# Description of the task
Convert the records below into a JSON list of strings, one string per line, skipping blank lines. Leave out the pictures.

## BEGIN Record extracts

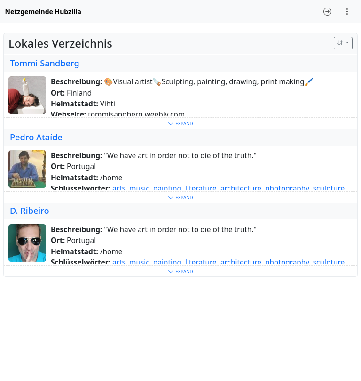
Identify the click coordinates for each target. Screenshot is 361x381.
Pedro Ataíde (36, 137)
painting (167, 189)
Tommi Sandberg (44, 63)
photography (287, 189)
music (139, 189)
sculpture (329, 189)
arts (119, 189)
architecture (240, 189)
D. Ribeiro (29, 210)
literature (201, 189)
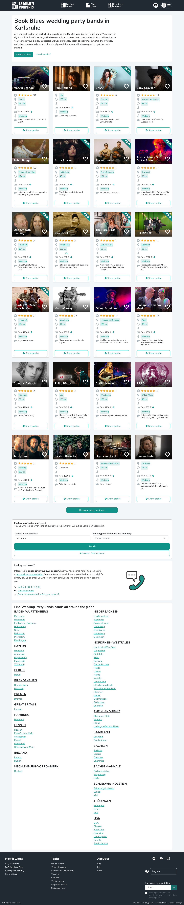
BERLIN (19, 670)
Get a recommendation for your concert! (38, 594)
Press (99, 870)
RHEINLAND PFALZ (107, 711)
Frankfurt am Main (23, 733)
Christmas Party (58, 888)
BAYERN (20, 646)
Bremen (18, 698)
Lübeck (97, 791)
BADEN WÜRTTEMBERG (31, 612)
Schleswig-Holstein (104, 788)
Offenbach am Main (24, 747)
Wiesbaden (20, 736)
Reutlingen (20, 640)
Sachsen (98, 750)
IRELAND (20, 753)
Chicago (98, 826)
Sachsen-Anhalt (102, 771)
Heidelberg (20, 626)
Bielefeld (98, 654)
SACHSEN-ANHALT (107, 766)
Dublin (17, 760)
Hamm (97, 671)
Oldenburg (99, 626)
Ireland (17, 757)
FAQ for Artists (12, 863)
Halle (96, 778)
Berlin (17, 674)
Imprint (136, 903)
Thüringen (99, 805)
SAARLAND (102, 732)
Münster (98, 692)
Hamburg (19, 719)
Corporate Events (59, 884)
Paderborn (99, 702)
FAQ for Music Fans (14, 867)
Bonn (96, 657)
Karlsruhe (19, 616)
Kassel (17, 740)
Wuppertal (99, 650)
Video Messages (58, 867)
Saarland (98, 736)
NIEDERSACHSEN (106, 612)
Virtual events (57, 881)
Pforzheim (19, 636)
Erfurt (97, 809)
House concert (57, 863)
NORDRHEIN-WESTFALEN (112, 643)
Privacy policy (147, 903)
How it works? (43, 54)
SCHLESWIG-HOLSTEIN (110, 784)
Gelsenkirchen (101, 664)
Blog (99, 863)
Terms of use (161, 903)
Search (92, 546)
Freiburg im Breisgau (25, 623)
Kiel (96, 795)
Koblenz (98, 719)
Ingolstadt (19, 661)
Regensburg (20, 657)
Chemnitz (99, 760)
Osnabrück (99, 630)
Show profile (32, 130)
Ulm (16, 630)
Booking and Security (14, 870)
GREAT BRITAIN (25, 704)
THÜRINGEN (102, 801)
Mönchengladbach (103, 685)
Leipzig (97, 754)
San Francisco (101, 843)
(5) (66, 253)
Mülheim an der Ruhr (105, 688)
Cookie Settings (175, 903)
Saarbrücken (100, 740)
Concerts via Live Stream (62, 870)
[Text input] (158, 887)
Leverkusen (100, 681)
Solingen (98, 705)
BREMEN (20, 694)
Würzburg (19, 664)
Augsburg (19, 654)
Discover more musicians (92, 510)
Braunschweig (101, 623)
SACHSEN (101, 746)
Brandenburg (21, 685)
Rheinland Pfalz (102, 716)
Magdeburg (100, 774)
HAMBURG (21, 715)
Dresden (98, 757)
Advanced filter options (92, 553)
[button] (166, 5)
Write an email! (26, 590)
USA (97, 818)
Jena (96, 812)
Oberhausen (100, 698)
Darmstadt (19, 743)
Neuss (97, 695)
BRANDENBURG (25, 680)
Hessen (18, 729)
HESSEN (20, 725)
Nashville (98, 833)
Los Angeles (100, 836)
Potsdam (18, 688)
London (18, 709)
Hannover (99, 619)
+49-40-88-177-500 (29, 587)
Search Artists (23, 54)
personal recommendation (29, 574)
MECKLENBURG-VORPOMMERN (36, 766)
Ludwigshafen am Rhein (106, 726)
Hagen (97, 667)
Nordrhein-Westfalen (105, 647)
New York (99, 829)
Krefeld (97, 678)
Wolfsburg (99, 633)
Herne (97, 674)
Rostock (18, 771)
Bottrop (98, 661)
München (19, 650)
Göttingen (99, 636)
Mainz (97, 723)
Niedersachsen (101, 616)
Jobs (99, 867)
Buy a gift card (11, 874)
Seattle (97, 840)
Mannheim (19, 619)
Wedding (55, 874)
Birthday (55, 877)
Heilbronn (19, 633)
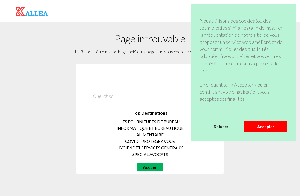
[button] (200, 114)
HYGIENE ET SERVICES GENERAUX (150, 147)
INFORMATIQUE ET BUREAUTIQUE (150, 128)
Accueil (150, 167)
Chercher (103, 96)
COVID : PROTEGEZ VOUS (150, 141)
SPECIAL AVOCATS (150, 154)
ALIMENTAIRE (150, 134)
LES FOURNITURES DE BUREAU (150, 121)
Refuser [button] (221, 127)
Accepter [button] (265, 127)
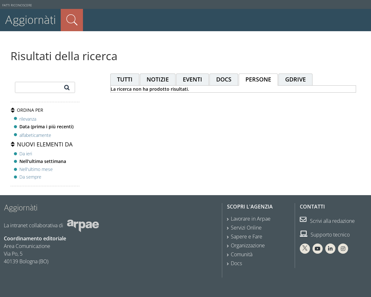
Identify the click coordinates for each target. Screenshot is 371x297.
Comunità (241, 254)
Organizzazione (248, 245)
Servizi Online (246, 227)
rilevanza (27, 119)
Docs (236, 263)
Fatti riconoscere (17, 5)
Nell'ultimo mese (36, 169)
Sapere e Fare (246, 236)
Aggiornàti (30, 20)
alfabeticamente (35, 135)
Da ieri (25, 154)
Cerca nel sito (72, 20)
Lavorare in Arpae (251, 218)
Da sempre (30, 177)
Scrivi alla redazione (327, 220)
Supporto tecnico (325, 234)
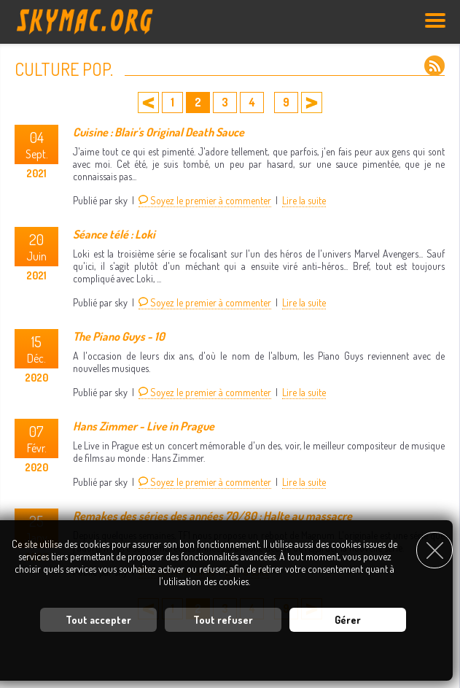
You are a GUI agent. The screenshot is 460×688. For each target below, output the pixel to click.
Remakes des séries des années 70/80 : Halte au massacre (212, 516)
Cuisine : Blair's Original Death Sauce (158, 132)
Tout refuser (223, 620)
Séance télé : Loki (114, 234)
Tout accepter (98, 620)
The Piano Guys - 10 (119, 336)
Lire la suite (304, 200)
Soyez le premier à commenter (205, 200)
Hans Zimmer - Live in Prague (143, 426)
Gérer (348, 620)
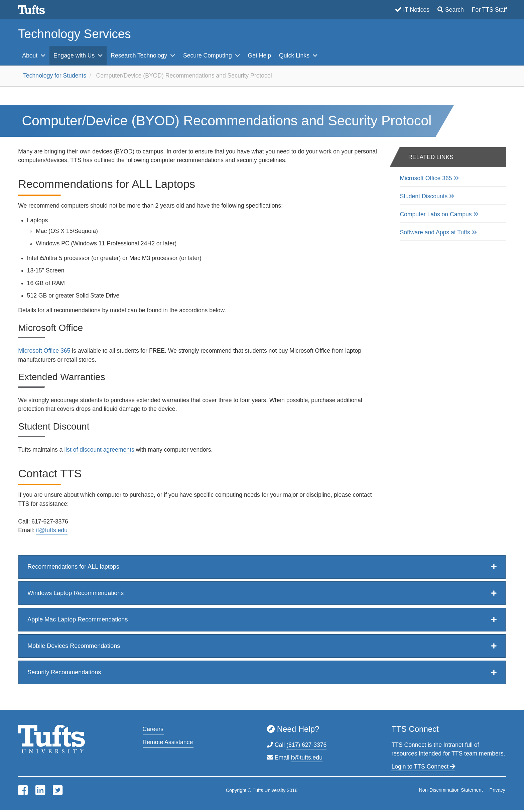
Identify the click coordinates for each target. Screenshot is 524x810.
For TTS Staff (489, 9)
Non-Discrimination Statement (451, 790)
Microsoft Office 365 (44, 350)
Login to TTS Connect (423, 766)
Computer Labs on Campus (436, 214)
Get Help (259, 55)
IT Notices (416, 9)
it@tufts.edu (52, 530)
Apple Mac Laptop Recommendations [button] (77, 619)
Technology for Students (54, 75)
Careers (153, 729)
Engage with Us (74, 55)
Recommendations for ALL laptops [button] (73, 566)
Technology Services (74, 34)
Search (454, 9)
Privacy (497, 790)
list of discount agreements (99, 449)
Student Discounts (423, 196)
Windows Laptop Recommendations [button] (75, 593)
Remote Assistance (168, 742)
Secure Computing (208, 55)
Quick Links (295, 55)
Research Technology (140, 55)
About (30, 55)
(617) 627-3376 (306, 744)
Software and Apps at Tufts (435, 232)
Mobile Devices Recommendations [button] (73, 646)
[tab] (262, 567)
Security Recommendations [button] (64, 672)
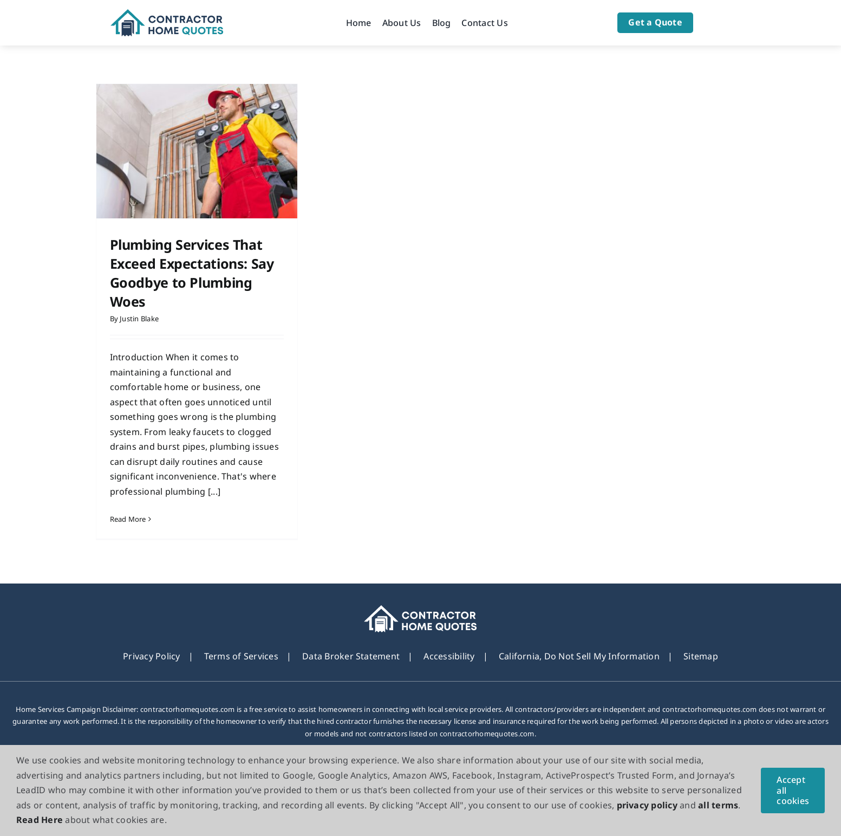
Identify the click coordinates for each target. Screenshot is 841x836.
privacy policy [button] (647, 805)
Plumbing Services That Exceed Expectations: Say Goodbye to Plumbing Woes (192, 272)
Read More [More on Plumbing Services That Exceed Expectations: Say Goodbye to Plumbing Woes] (128, 519)
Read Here (39, 820)
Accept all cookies (793, 790)
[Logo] (167, 14)
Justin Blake (139, 318)
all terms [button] (718, 805)
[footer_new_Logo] (420, 609)
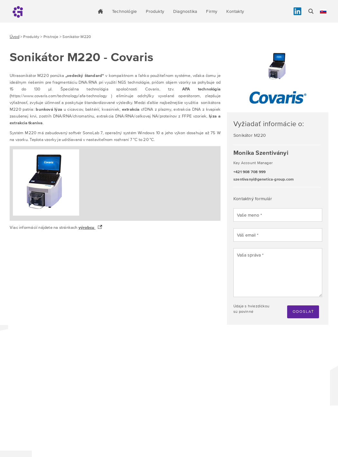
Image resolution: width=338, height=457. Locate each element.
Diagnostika (185, 11)
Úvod (14, 36)
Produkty (155, 11)
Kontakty (235, 11)
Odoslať (303, 311)
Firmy (211, 11)
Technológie (124, 11)
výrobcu (86, 227)
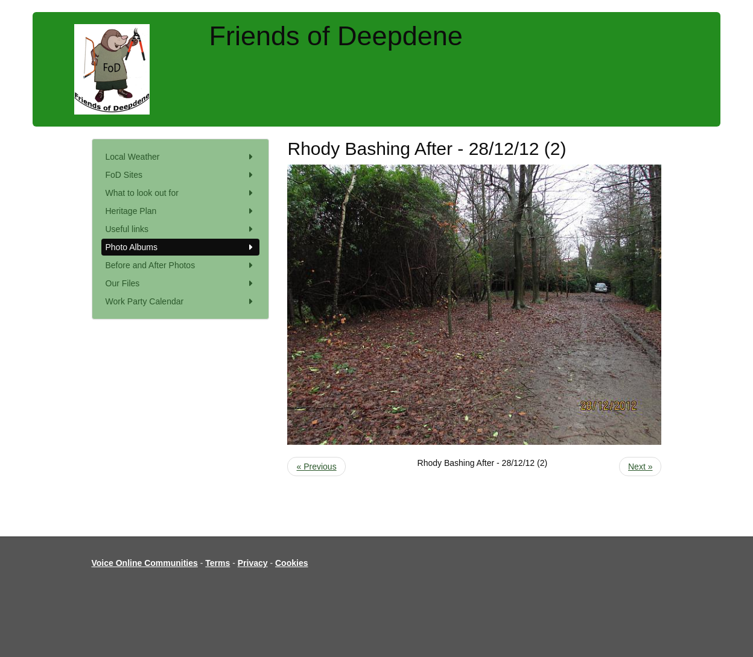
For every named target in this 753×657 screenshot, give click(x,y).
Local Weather (181, 157)
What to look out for (181, 193)
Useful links (181, 229)
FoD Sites (181, 175)
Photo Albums (181, 247)
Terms (217, 563)
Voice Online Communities (145, 563)
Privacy (253, 563)
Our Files (181, 283)
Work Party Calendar (181, 301)
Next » (640, 466)
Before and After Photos (181, 265)
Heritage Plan (181, 211)
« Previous (316, 466)
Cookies (291, 563)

## END Record extracts

# Final result
[
  "Identify the click coordinates for each target. Screenshot is 361x381.",
  "Pedro Ataíde (36, 137)",
  "painting (167, 189)",
  "Tommi Sandberg (44, 63)",
  "photography (287, 189)",
  "music (139, 189)",
  "sculpture (329, 189)",
  "arts (119, 189)",
  "architecture (240, 189)",
  "D. Ribeiro (29, 210)",
  "literature (201, 189)",
  "BERLIN (19, 670)",
  "Get a recommendation for your concert! (38, 594)",
  "Press (99, 870)",
  "RHEINLAND PFALZ (107, 711)",
  "Frankfurt am Main (23, 733)",
  "Christmas Party (58, 888)",
  "BAYERN (20, 646)",
  "Bremen (18, 698)",
  "Lübeck (97, 791)",
  "BADEN WÜRTTEMBERG (31, 612)",
  "Schleswig-Holstein (104, 788)",
  "Offenbach am Main (24, 747)",
  "Wiesbaden (20, 736)",
  "Reutlingen (20, 640)",
  "Sachsen (98, 750)",
  "IRELAND (20, 753)",
  "Chicago (98, 826)",
  "Sachsen-Anhalt (102, 771)",
  "Heidelberg (20, 626)",
  "Bielefeld (98, 654)",
  "SACHSEN-ANHALT (107, 766)",
  "Dublin (17, 760)",
  "Hamm (97, 671)",
  "Oldenburg (99, 626)",
  "Ireland (17, 757)",
  "FAQ for Artists (12, 863)",
  "Halle (96, 778)",
  "Berlin (17, 674)",
  "Imprint (136, 903)",
  "Thüringen (99, 805)",
  "SAARLAND (102, 732)",
  "Münster (98, 692)",
  "Hamburg (19, 719)",
  "Corporate Events (59, 884)",
  "Paderborn (99, 702)",
  "FAQ for Music Fans (14, 867)",
  "Bonn (96, 657)",
  "Karlsruhe (19, 616)",
  "Kassel (17, 740)",
  "Wuppertal (99, 650)",
  "Video Messages (58, 867)",
  "Saarland (98, 736)",
  "NIEDERSACHSEN (106, 612)",
  "Virtual events (57, 881)",
  "Pforzheim (19, 636)",
  "Erfurt (97, 809)",
  "House concert (57, 863)",
  "NORDRHEIN-WESTFALEN (112, 643)",
  "Privacy policy (147, 903)",
  "How it works? (43, 54)",
  "SCHLESWIG-HOLSTEIN (110, 784)",
  "Gelsenkirchen (101, 664)",
  "Blog (99, 863)",
  "Terms of use (161, 903)",
  "Search (92, 546)",
  "Freiburg im Breisgau (25, 623)",
  "Kiel (96, 795)",
  "Koblenz (98, 719)",
  "Ingolstadt (19, 661)",
  "Regensburg (20, 657)",
  "Chemnitz (99, 760)",
  "Osnabrück (99, 630)",
  "Show profile (32, 130)",
  "Ulm (16, 630)",
  "Booking and Security (14, 870)",
  "GREAT BRITAIN (25, 704)",
  "THÜRINGEN (102, 801)",
  "Mönchengladbach (103, 685)",
  "Leipzig (97, 754)",
  "San Francisco (101, 843)",
  "(5) (66, 253)",
  "Mülheim an der Ruhr (105, 688)",
  "Cookie Settings (175, 903)",
  "Saarbrücken (100, 740)",
  "Concerts via Live Stream (62, 870)",
  "[Text input] (158, 887)",
  "Leverkusen (100, 681)",
  "Solingen (98, 705)",
  "BREMEN (20, 694)",
  "Würzburg (19, 664)",
  "Augsburg (19, 654)",
  "Discover more musicians (92, 510)",
  "Braunschweig (101, 623)",
  "SACHSEN (101, 746)",
  "Brandenburg (21, 685)",
  "Rheinland Pfalz (102, 716)",
  "Magdeburg (100, 774)",
  "HAMBURG (21, 715)",
  "Dresden (98, 757)",
  "Advanced filter options (92, 553)",
  "[button] (166, 5)",
  "Write an email! (26, 590)",
  "USA (97, 818)",
  "Jena (96, 812)",
  "Oberhausen (100, 698)",
  "Darmstadt (19, 743)",
  "Neuss (97, 695)",
  "BRANDENBURG (25, 680)",
  "Hessen (18, 729)",
  "HESSEN (20, 725)",
  "Nashville (98, 833)",
  "Los Angeles (100, 836)",
  "Potsdam (18, 688)",
  "London (18, 709)",
  "Hannover (99, 619)",
  "+49-40-88-177-500 (29, 587)",
  "Search Artists (23, 54)",
  "personal recommendation (29, 574)",
  "MECKLENBURG-VORPOMMERN (36, 766)",
  "Ludwigshafen am Rhein (106, 726)",
  "Hagen (97, 667)",
  "Nordrhein-Westfalen (105, 647)",
  "New York (99, 829)",
  "Krefeld (97, 678)",
  "Wolfsburg (99, 633)",
  "Herne (97, 674)",
  "Rostock (18, 771)",
  "Bottrop (98, 661)",
  "München (19, 650)",
  "Göttingen (99, 636)",
  "Mainz (97, 723)",
  "Niedersachsen (101, 616)",
  "Jobs (99, 867)",
  "Buy a gift card (11, 874)",
  "Seattle (97, 840)",
  "Mannheim (19, 619)",
  "Wedding (55, 874)",
  "Birthday (55, 877)",
  "Heilbronn (19, 633)",
  "[button] (200, 114)",
  "HYGIENE ET SERVICES GENERAUX (150, 147)",
  "INFORMATIQUE ET BUREAUTIQUE (150, 128)",
  "Accueil (150, 167)",
  "Chercher (103, 96)",
  "COVID : PROTEGEZ VOUS (150, 141)",
  "SPECIAL AVOCATS (150, 154)",
  "ALIMENTAIRE (150, 134)",
  "LES FOURNITURES DE BUREAU (150, 121)",
  "Refuser [button] (221, 127)",
  "Accepter [button] (265, 127)",
  "Identify the click coordinates for each target. Screenshot is 371x297.",
  "Comunità (241, 254)",
  "Organizzazione (248, 245)",
  "Servizi Online (246, 227)",
  "rilevanza (27, 119)",
  "Docs (236, 263)",
  "Fatti riconoscere (17, 5)",
  "Nell'ultimo mese (36, 169)",
  "Sapere e Fare (246, 236)",
  "Aggiornàti (30, 20)",
  "alfabeticamente (35, 135)",
  "Da ieri (25, 154)",
  "Cerca nel sito (72, 20)",
  "Lavorare in Arpae (251, 218)",
  "Da sempre (30, 177)",
  "Scrivi alla redazione (327, 220)",
  "Supporto tecnico (325, 234)",
  "You are a GUI agent. The screenshot is 460×688. For each target below, output the pixel to click.",
  "Remakes des séries des années 70/80 : Halte au massacre (212, 516)",
  "Cuisine : Blair's Original Death Sauce (158, 132)",
  "Tout refuser (223, 620)",
  "Séance télé : Loki (114, 234)",
  "Tout accepter (98, 620)",
  "The Piano Guys - 10 (119, 336)",
  "Lire la suite (304, 200)",
  "Soyez le premier à commenter (205, 200)",
  "Hans Zimmer - Live in Prague (143, 426)",
  "Gérer (348, 620)",
  "Identify the click coordinates for each target. Screenshot is 524x810.",
  "For TTS Staff (489, 9)",
  "Non-Discrimination Statement (451, 790)",
  "Microsoft Office 365 (44, 350)",
  "Login to TTS Connect (423, 766)",
  "Computer Labs on Campus (436, 214)",
  "Get Help (259, 55)",
  "IT Notices (416, 9)",
  "it@tufts.edu (52, 530)",
  "Apple Mac Laptop Recommendations [button] (77, 619)",
  "Technology for Students (54, 75)",
  "Careers (153, 729)",
  "Engage with Us (74, 55)",
  "Recommendations for ALL laptops [button] (73, 566)",
  "Technology Services (74, 34)",
  "Search (454, 9)",
  "Privacy (497, 790)",
  "list of discount agreements (99, 449)",
  "Student Discounts (423, 196)",
  "Windows Laptop Recommendations [button] (75, 593)",
  "Remote Assistance (168, 742)",
  "Secure Computing (208, 55)",
  "Quick Links (295, 55)",
  "Research Technology (140, 55)",
  "About (30, 55)",
  "(617) 627-3376 (306, 744)",
  "Software and Apps at Tufts (435, 232)",
  "Mobile Devices Recommendations [button] (73, 646)",
  "[tab] (262, 567)",
  "Security Recommendations [button] (64, 672)",
  "Identify the click coordinates for each target. Screenshot is 841x836.",
  "privacy policy [button] (647, 805)",
  "Plumbing Services That Exceed Expectations: Say Goodbye to Plumbing Woes (192, 272)",
  "Read More [More on Plumbing Services That Exceed Expectations: Say Goodbye to Plumbing Woes] (128, 519)",
  "Read Here (39, 820)",
  "Accept all cookies (793, 790)",
  "[Logo] (167, 14)",
  "Justin Blake (139, 318)",
  "all terms [button] (718, 805)",
  "[footer_new_Logo] (420, 609)",
  "Image resolution: width=338, height=457. Locate each element.",
  "Diagnostika (185, 11)",
  "Úvod (14, 36)",
  "Produkty (155, 11)",
  "Kontakty (235, 11)",
  "Odoslať (303, 311)",
  "Firmy (211, 11)",
  "Technológie (124, 11)",
  "výrobcu (86, 227)",
  "For every named target in this 753×657 screenshot, give click(x,y).",
  "Local Weather (181, 157)",
  "What to look out for (181, 193)",
  "Useful links (181, 229)",
  "FoD Sites (181, 175)",
  "Photo Albums (181, 247)",
  "Terms (217, 563)",
  "Voice Online Communities (145, 563)",
  "Privacy (253, 563)",
  "Our Files (181, 283)",
  "Work Party Calendar (181, 301)",
  "Next » (640, 466)",
  "Before and After Photos (181, 265)",
  "Heritage Plan (181, 211)",
  "« Previous (316, 466)",
  "Cookies (291, 563)"
]